Dataset entries ▸
▬▬▬▬▬▬▬▬▬▬

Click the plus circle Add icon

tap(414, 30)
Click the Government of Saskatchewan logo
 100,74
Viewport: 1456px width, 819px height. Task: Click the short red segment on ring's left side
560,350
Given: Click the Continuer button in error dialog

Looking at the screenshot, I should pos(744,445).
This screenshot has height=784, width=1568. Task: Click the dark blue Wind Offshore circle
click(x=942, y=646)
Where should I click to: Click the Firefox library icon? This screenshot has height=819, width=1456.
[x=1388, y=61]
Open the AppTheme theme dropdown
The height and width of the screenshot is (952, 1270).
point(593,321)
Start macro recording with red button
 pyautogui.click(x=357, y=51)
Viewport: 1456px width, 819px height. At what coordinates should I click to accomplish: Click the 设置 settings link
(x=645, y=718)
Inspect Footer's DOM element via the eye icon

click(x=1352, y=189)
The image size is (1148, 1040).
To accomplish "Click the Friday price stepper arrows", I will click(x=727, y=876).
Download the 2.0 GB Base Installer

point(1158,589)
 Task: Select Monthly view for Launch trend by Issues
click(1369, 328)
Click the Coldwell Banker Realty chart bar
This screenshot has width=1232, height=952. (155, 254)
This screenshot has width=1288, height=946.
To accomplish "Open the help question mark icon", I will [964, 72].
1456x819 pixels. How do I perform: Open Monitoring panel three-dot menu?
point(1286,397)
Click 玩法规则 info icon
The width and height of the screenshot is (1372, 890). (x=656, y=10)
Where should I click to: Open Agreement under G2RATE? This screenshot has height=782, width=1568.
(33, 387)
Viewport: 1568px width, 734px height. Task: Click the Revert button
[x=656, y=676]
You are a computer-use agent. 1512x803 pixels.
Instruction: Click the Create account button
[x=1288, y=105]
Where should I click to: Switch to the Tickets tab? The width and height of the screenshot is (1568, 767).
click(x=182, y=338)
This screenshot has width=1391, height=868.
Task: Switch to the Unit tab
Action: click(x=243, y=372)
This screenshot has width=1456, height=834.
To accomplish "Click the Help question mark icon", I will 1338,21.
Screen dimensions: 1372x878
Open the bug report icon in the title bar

▬▬▬▬▬▬▬▬▬▬

What to do ▸ The answer is to be the complete listing, transcribed exactly.

Solution to this exercise ▸
Click the plus circle Add icon

tap(414, 30)
Click the Government of Saskatchewan logo
 100,74
Viewport: 1456px width, 819px height. Task: Click the short red segment on ring's left side
560,350
Given: Click the Continuer button in error dialog

Looking at the screenshot, I should pos(744,445).
This screenshot has height=784, width=1568. Task: Click the dark blue Wind Offshore circle
click(x=942, y=646)
Where should I click to: Click the Firefox library icon? This screenshot has height=819, width=1456.
[x=1388, y=61]
Open the AppTheme theme dropdown
The height and width of the screenshot is (952, 1270).
point(593,321)
Start macro recording with red button
 pyautogui.click(x=357, y=51)
Viewport: 1456px width, 819px height. At what coordinates should I click to accomplish: Click the 设置 settings link
(x=645, y=718)
Inspect Footer's DOM element via the eye icon

click(x=1352, y=189)
The image size is (1148, 1040).
To accomplish "Click the Friday price stepper arrows", I will click(x=727, y=876).
Download the 2.0 GB Base Installer

point(1158,589)
 Task: Select Monthly view for Launch trend by Issues
click(1369, 328)
Click the Coldwell Banker Realty chart bar
This screenshot has width=1232, height=952. (155, 254)
This screenshot has width=1288, height=946.
To accomplish "Open the help question mark icon", I will [964, 72].
1456x819 pixels. How do I perform: Open Monitoring panel three-dot menu?
point(1286,397)
Click 玩法规则 info icon
The width and height of the screenshot is (1372, 890). (x=656, y=10)
Where should I click to: Open Agreement under G2RATE? This screenshot has height=782, width=1568.
(33, 387)
Viewport: 1568px width, 734px height. Task: Click the Revert button
[x=656, y=676]
You are a computer-use agent. 1512x803 pixels.
Instruction: Click the Create account button
[x=1288, y=105]
Where should I click to: Switch to the Tickets tab? The width and height of the screenshot is (1568, 767).
click(x=182, y=338)
This screenshot has width=1391, height=868.
Task: Switch to the Unit tab
Action: click(x=243, y=372)
This screenshot has width=1456, height=834.
To accomplish "Click the Help question mark icon", I will 1338,21.
Screen dimensions: 1372x878
Open the bug report icon in the title bar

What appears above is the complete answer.